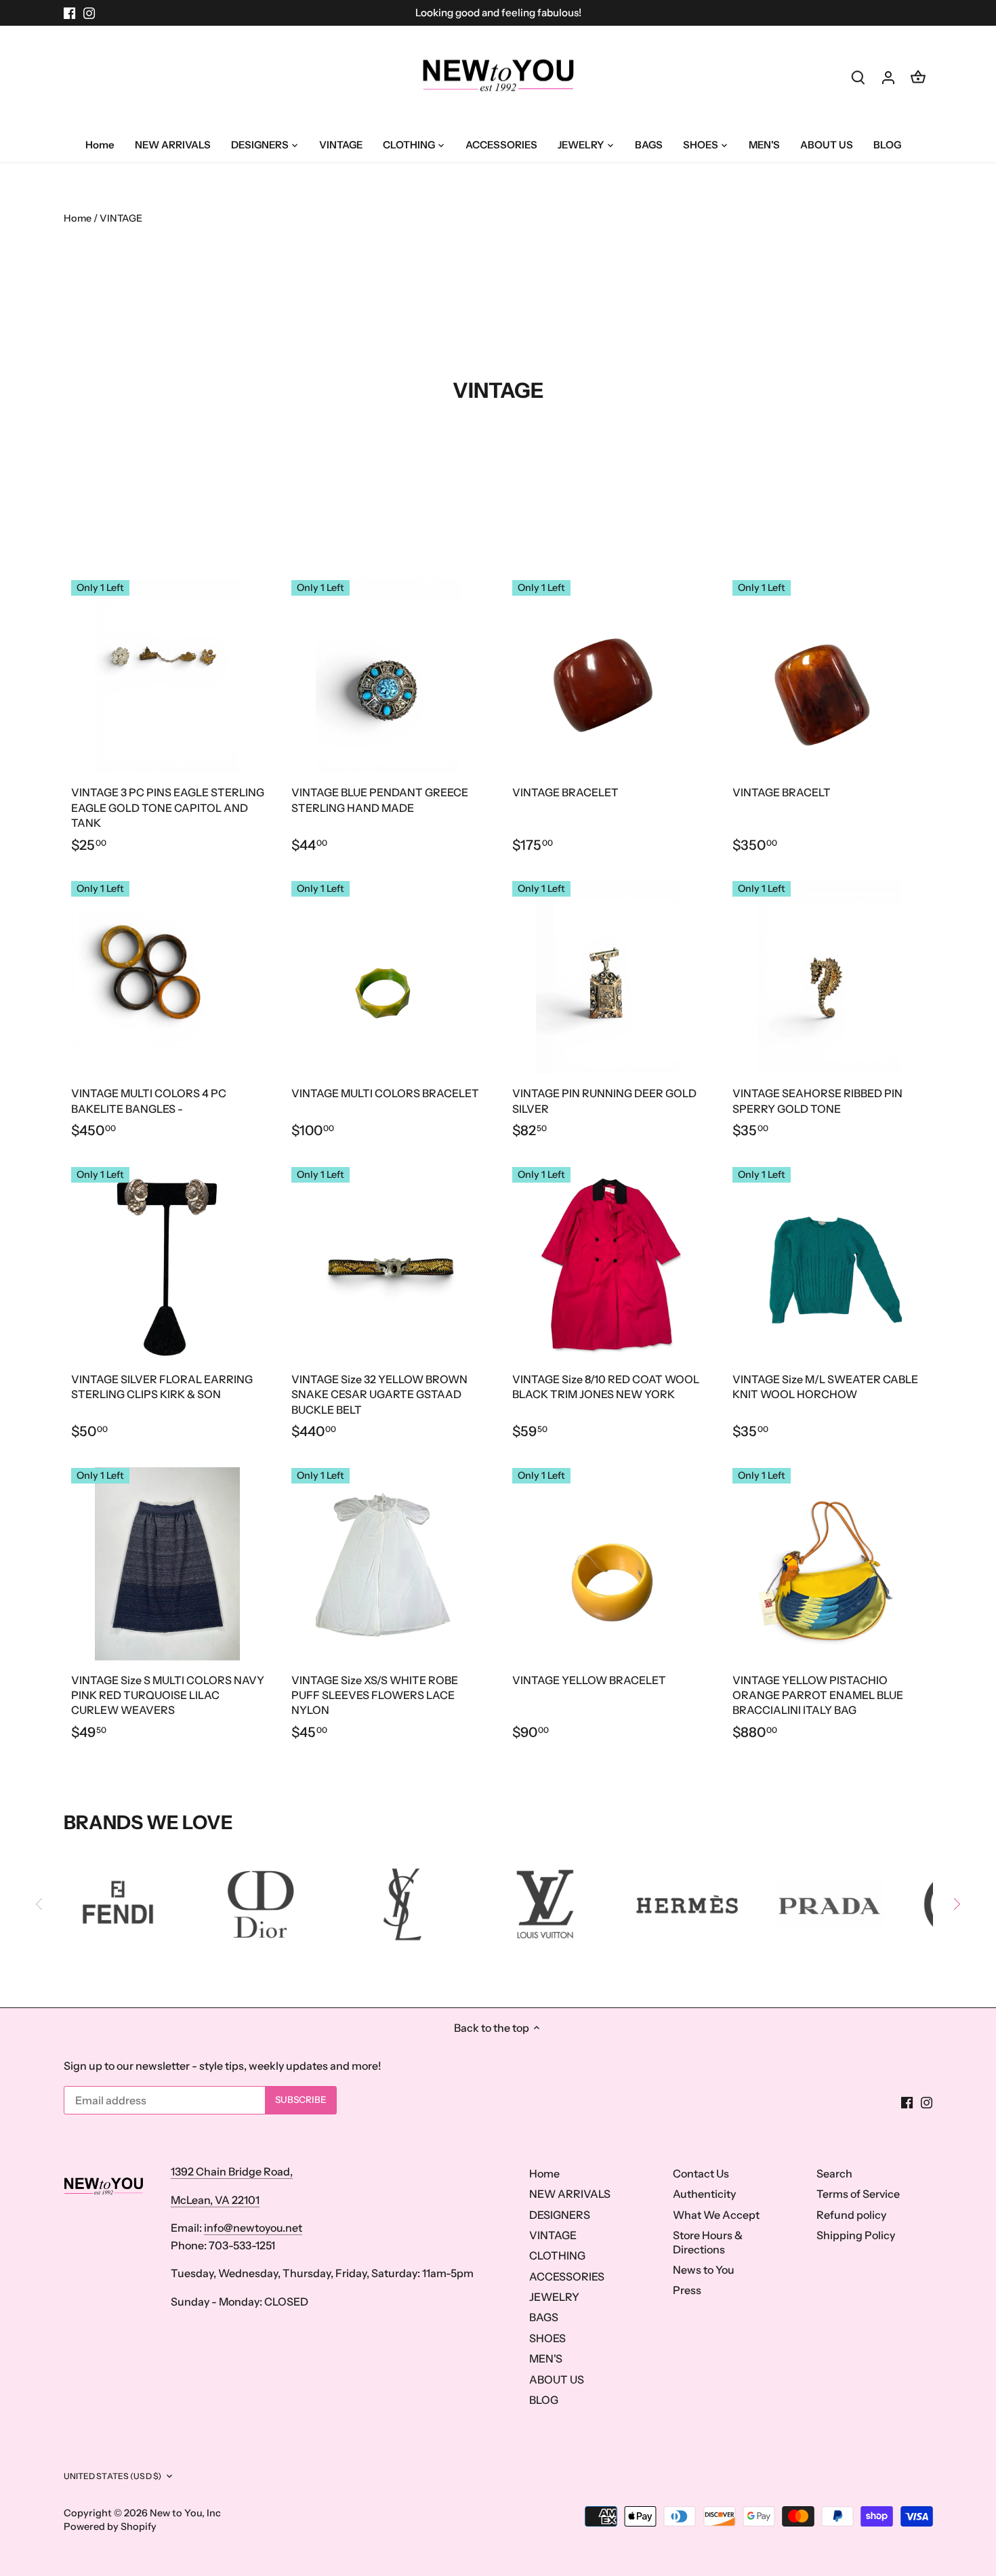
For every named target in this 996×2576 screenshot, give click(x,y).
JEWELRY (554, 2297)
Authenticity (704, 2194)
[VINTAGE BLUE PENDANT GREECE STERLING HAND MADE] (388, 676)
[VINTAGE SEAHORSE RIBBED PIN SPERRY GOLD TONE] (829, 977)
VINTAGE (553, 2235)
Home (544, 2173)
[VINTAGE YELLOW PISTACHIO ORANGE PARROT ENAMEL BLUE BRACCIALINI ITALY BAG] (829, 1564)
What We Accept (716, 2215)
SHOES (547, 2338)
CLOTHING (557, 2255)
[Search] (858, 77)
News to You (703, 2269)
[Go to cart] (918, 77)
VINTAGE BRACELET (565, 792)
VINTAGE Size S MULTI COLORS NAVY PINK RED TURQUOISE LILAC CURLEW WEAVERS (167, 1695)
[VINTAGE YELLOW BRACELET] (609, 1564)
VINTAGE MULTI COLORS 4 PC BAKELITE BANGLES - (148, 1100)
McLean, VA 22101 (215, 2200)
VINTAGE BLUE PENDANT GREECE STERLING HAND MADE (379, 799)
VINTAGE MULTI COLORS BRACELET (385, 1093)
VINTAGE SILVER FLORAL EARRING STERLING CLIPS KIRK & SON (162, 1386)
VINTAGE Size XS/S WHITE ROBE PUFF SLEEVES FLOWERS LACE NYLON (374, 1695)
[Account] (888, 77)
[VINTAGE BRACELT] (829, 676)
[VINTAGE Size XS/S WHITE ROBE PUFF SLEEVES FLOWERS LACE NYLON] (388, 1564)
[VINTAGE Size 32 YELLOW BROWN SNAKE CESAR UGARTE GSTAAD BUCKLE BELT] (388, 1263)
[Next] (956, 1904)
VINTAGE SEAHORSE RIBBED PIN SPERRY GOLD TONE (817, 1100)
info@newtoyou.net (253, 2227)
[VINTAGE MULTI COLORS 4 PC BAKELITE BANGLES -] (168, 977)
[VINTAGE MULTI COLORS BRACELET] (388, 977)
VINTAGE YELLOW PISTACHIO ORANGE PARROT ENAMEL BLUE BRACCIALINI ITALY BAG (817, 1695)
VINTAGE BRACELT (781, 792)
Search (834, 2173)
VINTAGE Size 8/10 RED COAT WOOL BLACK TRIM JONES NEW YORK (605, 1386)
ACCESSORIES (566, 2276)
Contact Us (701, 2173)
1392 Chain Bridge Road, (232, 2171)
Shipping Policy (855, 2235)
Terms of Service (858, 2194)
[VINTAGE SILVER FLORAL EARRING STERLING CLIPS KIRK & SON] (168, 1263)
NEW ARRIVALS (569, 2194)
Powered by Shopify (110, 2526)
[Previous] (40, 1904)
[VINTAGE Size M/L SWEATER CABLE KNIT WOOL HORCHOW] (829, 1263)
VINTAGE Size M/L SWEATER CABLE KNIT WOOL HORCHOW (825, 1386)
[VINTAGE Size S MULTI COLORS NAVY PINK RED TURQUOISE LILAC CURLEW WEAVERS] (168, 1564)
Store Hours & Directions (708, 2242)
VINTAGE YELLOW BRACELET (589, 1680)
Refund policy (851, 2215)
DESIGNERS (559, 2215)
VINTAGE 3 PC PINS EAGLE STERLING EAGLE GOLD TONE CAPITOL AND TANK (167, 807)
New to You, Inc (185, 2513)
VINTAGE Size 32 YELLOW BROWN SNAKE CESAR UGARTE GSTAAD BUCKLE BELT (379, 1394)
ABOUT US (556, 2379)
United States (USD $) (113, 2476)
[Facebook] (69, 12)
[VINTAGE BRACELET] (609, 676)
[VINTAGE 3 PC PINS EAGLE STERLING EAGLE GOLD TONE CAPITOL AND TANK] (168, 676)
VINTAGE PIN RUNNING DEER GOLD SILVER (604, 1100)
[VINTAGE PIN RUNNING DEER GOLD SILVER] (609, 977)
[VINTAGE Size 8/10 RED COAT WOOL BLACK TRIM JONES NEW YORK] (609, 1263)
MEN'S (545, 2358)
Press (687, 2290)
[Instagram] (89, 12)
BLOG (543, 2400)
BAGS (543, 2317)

---

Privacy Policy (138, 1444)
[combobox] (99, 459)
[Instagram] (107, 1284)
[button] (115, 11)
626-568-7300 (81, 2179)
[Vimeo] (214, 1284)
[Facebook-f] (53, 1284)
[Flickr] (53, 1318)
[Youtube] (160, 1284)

==

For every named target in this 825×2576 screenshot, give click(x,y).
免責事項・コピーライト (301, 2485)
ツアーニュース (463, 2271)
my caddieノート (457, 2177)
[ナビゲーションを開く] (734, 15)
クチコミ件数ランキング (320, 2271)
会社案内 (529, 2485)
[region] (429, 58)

* What you are asked to do: Transcribe the lines above between the line holding "For every named target in this 996×2576" and the line holding "Search (834, 2173)", inclusive, exactly as they stand and with nothing added.

* Result of this task:
For every named target in this 996×2576 screenshot, give click(x,y).
JEWELRY (554, 2297)
Authenticity (704, 2194)
[VINTAGE BLUE PENDANT GREECE STERLING HAND MADE] (388, 676)
[VINTAGE SEAHORSE RIBBED PIN SPERRY GOLD TONE] (829, 977)
VINTAGE (553, 2235)
Home (544, 2173)
[VINTAGE YELLOW PISTACHIO ORANGE PARROT ENAMEL BLUE BRACCIALINI ITALY BAG] (829, 1564)
What We Accept (716, 2215)
SHOES (547, 2338)
CLOTHING (557, 2255)
[Search] (858, 77)
News to You (703, 2269)
[Go to cart] (918, 77)
VINTAGE BRACELET (565, 792)
VINTAGE Size S MULTI COLORS NAVY PINK RED TURQUOISE LILAC CURLEW WEAVERS (167, 1695)
[VINTAGE YELLOW BRACELET] (609, 1564)
VINTAGE MULTI COLORS 4 PC BAKELITE BANGLES - (148, 1100)
McLean, VA 22101 (215, 2200)
VINTAGE BLUE PENDANT GREECE STERLING HAND MADE (379, 799)
VINTAGE MULTI COLORS BRACELET (385, 1093)
VINTAGE SILVER FLORAL EARRING STERLING CLIPS KIRK & SON (162, 1386)
VINTAGE Size XS/S WHITE ROBE PUFF SLEEVES FLOWERS LACE NYLON (374, 1695)
[Account] (888, 77)
[VINTAGE BRACELT] (829, 676)
[VINTAGE Size XS/S WHITE ROBE PUFF SLEEVES FLOWERS LACE NYLON] (388, 1564)
[VINTAGE Size 32 YELLOW BROWN SNAKE CESAR UGARTE GSTAAD BUCKLE BELT] (388, 1263)
[Next] (956, 1904)
VINTAGE SEAHORSE RIBBED PIN SPERRY GOLD TONE (817, 1100)
info@newtoyou.net (253, 2227)
[VINTAGE MULTI COLORS 4 PC BAKELITE BANGLES -] (168, 977)
[VINTAGE MULTI COLORS BRACELET] (388, 977)
VINTAGE YELLOW PISTACHIO ORANGE PARROT ENAMEL BLUE BRACCIALINI ITALY BAG (817, 1695)
VINTAGE BRACELT (781, 792)
Search (834, 2173)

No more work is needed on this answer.